In zebrafish, Myf5 is the first MRF expressed in embryonic myogenesis and is required for adult viability, even though larval muscle forms normally. As no muscle is formed in Myf5;Myod double mutant zebrafish, Myf5 cooperates with Myod to promote myogenesis.

== Regulation ==
The regulation of Myf5 is dictated by a large number of enhancer elements that allow a complex system of regulation. Although most events throughout myogenesis that involve Myf5 are controlled through the interaction of multiple enhancers, there is one important early enhancer that initiates expression. Termed the early epaxial enhancer, its activation provides the "go" signal for expression of Myf5 in the epaxial dermomyotome, where it is first seen. Sonic hedgehog from the neural tube acts at this enhancer to activate it. Following that, the chromosome contains different enhancers for regulation of Myf5 expression in the hypaxial region, cranial region, limbs, etc.

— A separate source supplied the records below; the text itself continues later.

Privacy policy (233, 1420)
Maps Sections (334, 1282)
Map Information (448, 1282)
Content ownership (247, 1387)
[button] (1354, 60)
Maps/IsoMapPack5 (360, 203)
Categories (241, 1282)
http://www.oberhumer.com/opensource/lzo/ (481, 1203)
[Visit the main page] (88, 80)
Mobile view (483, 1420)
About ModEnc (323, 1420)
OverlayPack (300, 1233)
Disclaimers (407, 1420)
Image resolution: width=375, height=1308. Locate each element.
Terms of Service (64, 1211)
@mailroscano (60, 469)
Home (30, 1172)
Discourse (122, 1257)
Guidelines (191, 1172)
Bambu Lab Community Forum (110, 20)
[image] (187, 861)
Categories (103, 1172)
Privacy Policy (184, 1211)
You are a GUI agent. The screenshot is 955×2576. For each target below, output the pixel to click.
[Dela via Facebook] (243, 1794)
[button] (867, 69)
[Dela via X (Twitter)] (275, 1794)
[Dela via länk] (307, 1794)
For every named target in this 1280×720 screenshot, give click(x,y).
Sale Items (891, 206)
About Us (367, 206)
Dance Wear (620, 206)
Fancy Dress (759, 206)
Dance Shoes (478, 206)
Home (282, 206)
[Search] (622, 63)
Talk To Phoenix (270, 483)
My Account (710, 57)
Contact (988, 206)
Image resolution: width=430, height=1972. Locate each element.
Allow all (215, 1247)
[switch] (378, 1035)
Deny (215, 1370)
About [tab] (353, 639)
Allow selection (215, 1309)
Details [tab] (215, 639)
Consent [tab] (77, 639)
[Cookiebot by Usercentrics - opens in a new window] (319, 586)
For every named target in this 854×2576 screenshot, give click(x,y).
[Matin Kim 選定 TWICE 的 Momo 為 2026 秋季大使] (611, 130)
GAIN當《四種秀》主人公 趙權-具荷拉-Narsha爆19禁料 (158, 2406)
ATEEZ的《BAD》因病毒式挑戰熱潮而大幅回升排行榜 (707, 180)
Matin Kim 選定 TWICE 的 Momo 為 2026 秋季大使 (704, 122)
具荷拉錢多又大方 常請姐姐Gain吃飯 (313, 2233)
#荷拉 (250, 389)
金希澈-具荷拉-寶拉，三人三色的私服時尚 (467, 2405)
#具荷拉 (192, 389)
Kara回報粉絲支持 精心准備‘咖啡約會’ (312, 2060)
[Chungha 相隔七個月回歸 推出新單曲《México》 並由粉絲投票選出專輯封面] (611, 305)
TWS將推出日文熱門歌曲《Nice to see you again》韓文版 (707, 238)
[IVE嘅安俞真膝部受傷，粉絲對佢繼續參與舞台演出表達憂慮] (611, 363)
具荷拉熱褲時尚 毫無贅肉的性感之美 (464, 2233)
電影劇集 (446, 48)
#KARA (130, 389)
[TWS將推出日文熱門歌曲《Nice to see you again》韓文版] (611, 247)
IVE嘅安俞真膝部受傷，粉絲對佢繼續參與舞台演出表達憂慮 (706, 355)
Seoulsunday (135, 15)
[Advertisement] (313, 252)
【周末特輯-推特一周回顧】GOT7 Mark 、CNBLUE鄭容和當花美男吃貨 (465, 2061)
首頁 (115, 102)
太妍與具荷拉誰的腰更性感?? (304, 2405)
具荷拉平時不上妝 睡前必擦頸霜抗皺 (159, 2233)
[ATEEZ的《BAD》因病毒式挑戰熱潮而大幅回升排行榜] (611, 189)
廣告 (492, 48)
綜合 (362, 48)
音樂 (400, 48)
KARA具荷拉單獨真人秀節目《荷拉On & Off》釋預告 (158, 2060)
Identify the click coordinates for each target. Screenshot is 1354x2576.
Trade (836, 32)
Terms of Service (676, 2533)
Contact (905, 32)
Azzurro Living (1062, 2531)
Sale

This early expression of Myf5 in the epaxial dermamyotome is involved with the very formation of myotome, but nothing beyond that. After its initial expression, other enhancer elements dictate where and how long it is expressed. It remains clear that each population of myogenic progenitor cells (for different locations in the embryo) is regulated by a different set of enhancers.

==Clinical significance==
As for its clinical significance, the aberration of this transcription factor provides part of the mechanism for how hypoxia (lack of oxygen) can influence muscle development. Hypoxia has the ability to impede muscle differentiation in part by inhibiting the expression of Myf5 (as well as other MRFs). This prevents the muscle precursors from becoming post-mitotic muscle fibers. Although hypoxia is a teratogen, this inhibition of expression is reversible, therefore it remains unclear if there is a connection between hypoxia and birth defects in the fetus.